Okay, great. Cool. Thanks a lot. So well, thanks for having me over to the causal inference topic because I'm very excited. As some of you know, if you've been following this ML webinar in the past years, I've been talking about this for quite a while, so it's time for us to deliver. But it's also time for us to give a quick refresher and see for you, Reda, how that ties to this type of project. 

If you remember, this is the exact same image I showed last year, but I think it's the full scope of repetition. I want to stress once again, what we're talking about when we talk about those big fancy words today, which are causal inference, causal ML, or maybe for the marketers, prescriptive analytics. First, to understand in general, and when we do ML, we are in a stationary environment, where we're trying to make predictions without taking action somehow.

churn prediction and interventions

 

If you're trying to predict who's going to churn, you might do a follow-up action, but on its own, you're just trying to make a prediction. If you're trying to predict who will default on a loan, it's the same thing. It's only about prediction. Well, you can see, actually, on the right hand side of the screen, it's this little drawing, which is extracted from a book of Judea Pearl and it's called The Ladder of Causation. 

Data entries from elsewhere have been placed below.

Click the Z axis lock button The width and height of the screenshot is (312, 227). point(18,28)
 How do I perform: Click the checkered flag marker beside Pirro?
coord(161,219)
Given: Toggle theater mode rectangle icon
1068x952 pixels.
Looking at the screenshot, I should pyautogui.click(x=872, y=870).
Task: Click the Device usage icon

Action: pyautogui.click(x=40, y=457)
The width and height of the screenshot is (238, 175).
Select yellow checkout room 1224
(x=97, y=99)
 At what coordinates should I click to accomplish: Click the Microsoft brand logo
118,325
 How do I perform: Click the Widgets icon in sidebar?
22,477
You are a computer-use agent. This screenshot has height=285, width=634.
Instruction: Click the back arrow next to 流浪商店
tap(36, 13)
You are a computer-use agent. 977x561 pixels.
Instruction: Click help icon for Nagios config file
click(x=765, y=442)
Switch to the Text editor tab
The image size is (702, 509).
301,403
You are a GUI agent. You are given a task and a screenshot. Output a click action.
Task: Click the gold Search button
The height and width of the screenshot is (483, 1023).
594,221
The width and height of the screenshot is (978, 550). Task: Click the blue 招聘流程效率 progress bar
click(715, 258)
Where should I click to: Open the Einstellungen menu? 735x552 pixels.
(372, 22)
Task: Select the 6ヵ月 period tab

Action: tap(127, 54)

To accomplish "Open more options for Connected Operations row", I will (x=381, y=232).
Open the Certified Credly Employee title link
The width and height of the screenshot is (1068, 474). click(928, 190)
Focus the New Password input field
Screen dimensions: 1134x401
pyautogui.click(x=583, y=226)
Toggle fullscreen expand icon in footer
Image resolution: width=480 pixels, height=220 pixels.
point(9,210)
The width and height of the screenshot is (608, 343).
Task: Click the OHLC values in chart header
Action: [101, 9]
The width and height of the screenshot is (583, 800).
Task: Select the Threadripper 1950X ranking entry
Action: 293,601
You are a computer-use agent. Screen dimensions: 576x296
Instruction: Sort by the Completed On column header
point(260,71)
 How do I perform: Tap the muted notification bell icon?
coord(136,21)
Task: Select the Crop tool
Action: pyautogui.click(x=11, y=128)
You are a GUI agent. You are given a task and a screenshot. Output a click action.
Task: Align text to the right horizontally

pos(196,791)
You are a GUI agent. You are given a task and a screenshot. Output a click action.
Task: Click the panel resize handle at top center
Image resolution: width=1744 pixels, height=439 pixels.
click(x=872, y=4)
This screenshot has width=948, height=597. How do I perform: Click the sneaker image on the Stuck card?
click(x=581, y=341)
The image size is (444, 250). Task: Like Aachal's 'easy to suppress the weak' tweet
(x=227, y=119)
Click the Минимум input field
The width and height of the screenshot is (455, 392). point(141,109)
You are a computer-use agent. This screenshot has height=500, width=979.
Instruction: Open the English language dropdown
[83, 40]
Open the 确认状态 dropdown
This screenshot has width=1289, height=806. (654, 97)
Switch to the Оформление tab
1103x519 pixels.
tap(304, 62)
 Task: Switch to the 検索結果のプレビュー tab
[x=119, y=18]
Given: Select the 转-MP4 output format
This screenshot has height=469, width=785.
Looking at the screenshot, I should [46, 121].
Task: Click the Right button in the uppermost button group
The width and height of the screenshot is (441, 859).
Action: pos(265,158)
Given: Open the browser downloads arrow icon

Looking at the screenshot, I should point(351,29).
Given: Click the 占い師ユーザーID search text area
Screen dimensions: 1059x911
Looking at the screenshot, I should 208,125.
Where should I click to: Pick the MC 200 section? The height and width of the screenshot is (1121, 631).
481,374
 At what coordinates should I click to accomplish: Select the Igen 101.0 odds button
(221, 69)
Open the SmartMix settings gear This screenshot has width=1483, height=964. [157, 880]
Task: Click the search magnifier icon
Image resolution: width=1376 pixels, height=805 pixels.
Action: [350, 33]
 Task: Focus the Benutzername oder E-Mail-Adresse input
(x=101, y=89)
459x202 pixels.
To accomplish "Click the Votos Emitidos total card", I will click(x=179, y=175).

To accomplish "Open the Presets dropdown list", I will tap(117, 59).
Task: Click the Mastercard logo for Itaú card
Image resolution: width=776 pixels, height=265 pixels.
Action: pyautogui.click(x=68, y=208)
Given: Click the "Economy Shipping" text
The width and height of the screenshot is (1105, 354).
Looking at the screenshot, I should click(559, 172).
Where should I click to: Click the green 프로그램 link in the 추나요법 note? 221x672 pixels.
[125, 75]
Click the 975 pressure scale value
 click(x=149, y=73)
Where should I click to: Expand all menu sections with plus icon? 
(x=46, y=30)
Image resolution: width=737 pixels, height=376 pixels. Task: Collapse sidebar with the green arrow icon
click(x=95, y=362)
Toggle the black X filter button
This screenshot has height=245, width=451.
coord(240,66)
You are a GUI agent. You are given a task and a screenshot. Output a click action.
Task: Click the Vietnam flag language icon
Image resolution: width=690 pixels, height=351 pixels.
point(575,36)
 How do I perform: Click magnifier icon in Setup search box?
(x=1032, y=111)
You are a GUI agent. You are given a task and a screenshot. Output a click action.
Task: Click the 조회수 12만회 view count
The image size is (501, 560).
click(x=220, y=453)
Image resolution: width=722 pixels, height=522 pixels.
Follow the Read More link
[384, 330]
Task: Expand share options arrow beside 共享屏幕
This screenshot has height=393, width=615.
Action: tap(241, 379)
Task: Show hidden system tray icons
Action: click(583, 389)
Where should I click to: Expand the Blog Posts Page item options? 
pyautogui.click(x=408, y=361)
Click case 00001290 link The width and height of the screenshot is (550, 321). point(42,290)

It would be level one, it's about seeing and being able to predict what we saw, if it was going to be the same in the future. And then there's the second layer, the second rung of the ladder, which is making intervention. This is where you take action on an environment. So then you are shifting the dynamic of the environment and it becomes non-stationary because you've learned something, but then you're going to act upon it, so what you've learned will have changed.

ladder of causation

Which is exactly what you've been discussing, Reda, is you've learned on a given environment how people interact, how people buy their product, things like that. But then when you start thinking about what if I raise more prices, what will happen? How you got to change that environment and people might behave differently, so that actually raised a lot of questions. 

It actually ties nicely and we could talk maybe for next time, about reinforcement learning because there's a lot of analogies that we can make between the two. And causal inference and causal ML here are trying to help us move forward on that ladder and trying to see how we can think about those interventions? What can we say with them? How can we try to estimate the effect of those interventions? So it says globally and I hope is giving you the high level picture of what this is about, really about making interventions.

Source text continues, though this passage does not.